War, terrorism popular topics at Hot Docs


TORONTO -- Victims and perpetrators of war and terrorism will be dominant themes at the Hot Docs Canadian International Documentary Festival, which kicks off its 11-day run here Thursday.

Toronto-based filmmaker Johanna Lunn's "Forgiveness: Stories for Our Time," a portrait of four people who weigh whether to forgo blind revenge and instead forgive murderers of family members, will have its world premiere at the festival.

"In our world, we really need to think about how to face loss in a healthy way, because bad stuff happens," Lunn said ahead of the Hot Docs screening.

Among the film's subjects is a man from Northern Ireland whose wife and nine others were murdered in an IRA bombing and a British Anglican priest who resigned from her parish after her daughter was murdered in the July 7, 2005, London bombings.

North America's largest documentary festival also has booked a North American premiere for "Star Hotel," Israeli filmmaker Ido Haar's portrait of two Palestinian friends who work illegally as construction laborers in the occupied territories.

U.S. films making their international premieres include "Nanking," directors Dan Struman and Bill Guttentag's unflinching account of the infamous "rape of Nanking" by Japanese Imperial forces in 1937, and Sean Fine and Andrea Nix Fine's "War/Dance," an uplifting film about three war orphans in Northern Uganda who reach the finals of a national dance and music contest.
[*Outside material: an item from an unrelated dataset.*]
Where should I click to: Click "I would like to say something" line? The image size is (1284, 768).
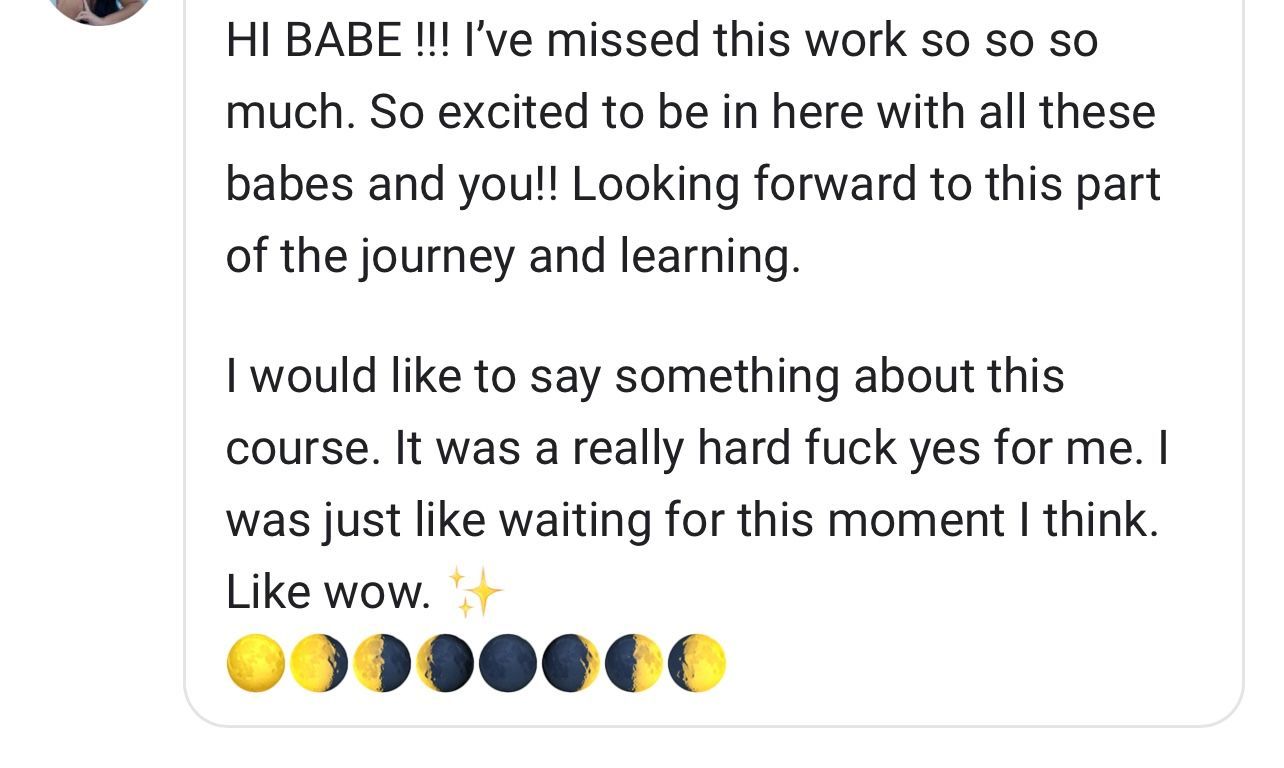(533, 377)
Toronto also will host an international premiere for Norwegian filmmaker Line Halvorsen's "USA vs Al-Arian," about the jailed activist and pro-Palestinian professor Sami Al-Arian.
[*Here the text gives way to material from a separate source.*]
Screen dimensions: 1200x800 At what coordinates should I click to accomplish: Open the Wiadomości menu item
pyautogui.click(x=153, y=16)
Elsewhere, Czech Republic filmmaker Marko Skop is bringing "Other Words," the audience award winner at Europe's Karlovy Vary festival, to Toronto for a North American premiere. The docu portrays six people from communities in the East Carpathian mountains that must contend with colliding cultures and globalization.

Skop said he is anxious to see whether his film about rapid societal change and dislocation, which touched audiences at home, will translate to North America.
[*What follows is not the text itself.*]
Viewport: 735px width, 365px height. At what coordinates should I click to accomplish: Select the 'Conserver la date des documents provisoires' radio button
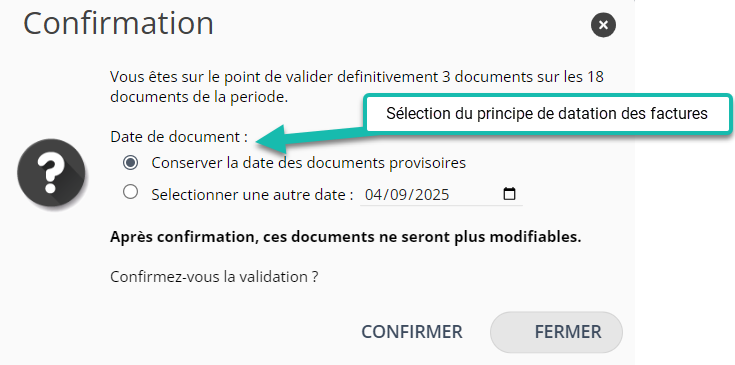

"(The East Carpathians) is a very special region, with very special peoples living on the border of Eastern and Western Europe. But this is also the global village, with the effects of globalization attacking us at every turn of our lives," Skop said.

In all, 129 films from 25 countries will unspool through April 29 at Hot Docs, alongside an industry market and co-production conference with official delegations this year from Brazil, Italy and Germany.

This year's festival will kick off with British filmmaker David Sington's "In the Shadow of the Moon," a film about the astronauts in the Apollo space program. It made its debut at Sundance.